Court upholds cancellation of last remaining oil and gas leases near Glacier National Park
A federal appeals court on Tuesday upheld the suspension of the last two remaining oil and gas leases near Glacier National Park in Montana.
Oil and gas development in the Badger-Two Medicine region just outside the park has been tied up in lawsuits for years, with many other oil and gas companies abandoning plans to drill in the area, which is considered sacred to the Blackfeet Tribe and has since been designated a traditional cultural district.
“Today’s ruling shows that these companies and their lawyers were not just on the wrong side of history but were also on the wrong side of the law when they waged their 40-year crusade to drill our ancestral land,” the tribe said in a statement.

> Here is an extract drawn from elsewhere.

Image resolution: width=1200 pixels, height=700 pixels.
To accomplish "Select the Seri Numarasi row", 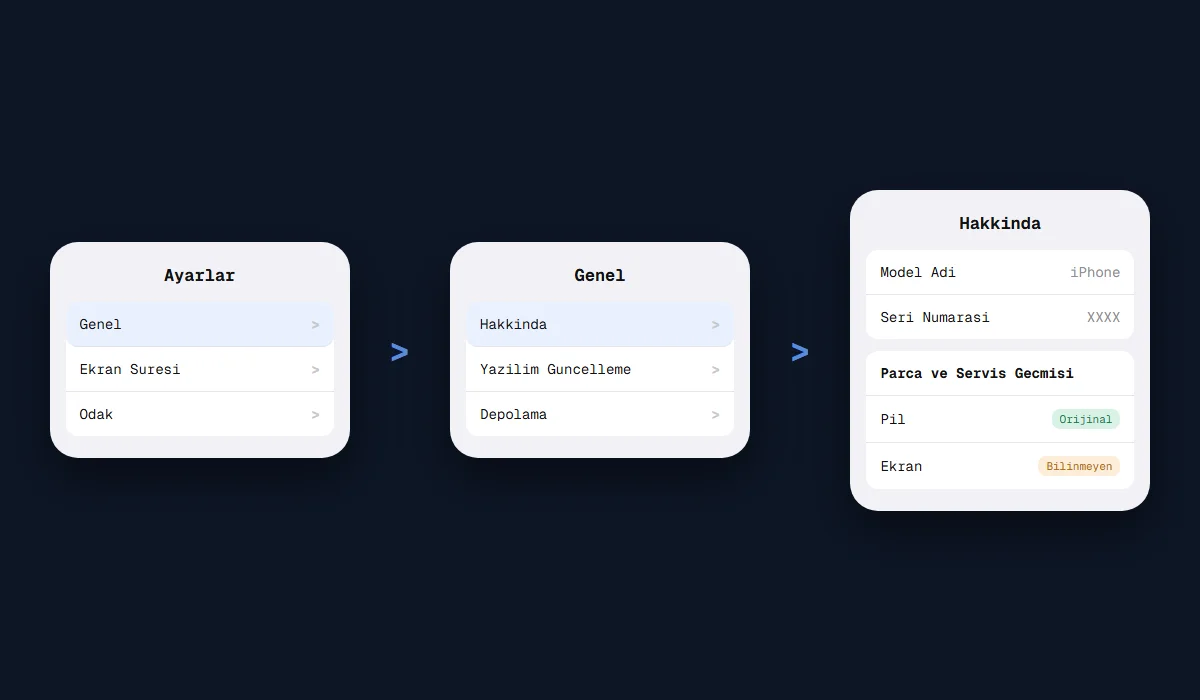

The company pursuing drilling, Solenex, was once represented by William Perry Pendley, now the acting head of the Bureau of Land Management. The decision vacates the company’s rights to the 6,200-acre lease.
“This ruling rightly rejects Solenex’s effort to resurrect an illegal oil and gas lease that never should have been issued in the first place,” Tim Preso, an Earthjustice attorney who represented the tribal and conservation groups in the suit, said in a release. “The value of the Badger-Two Medicine region is in its wild beauty and irreplaceable cultural significance for the Blackfeet Nation — not in oil and gas.”
Solenex’s suit complained of numerous administrative delays and legal hurdles faced in the process to begin leasing.
But the court ruled those delays did not make the Interior Department’s earlier cancellation of the lease arbitrary and capricious.
“Given those significant disclosures, warnings, and conditions, as well as clear advance notice of the analyses that would be required prior to any drilling authorization, it is no surprise that the drilling application was delayed,” the decision said.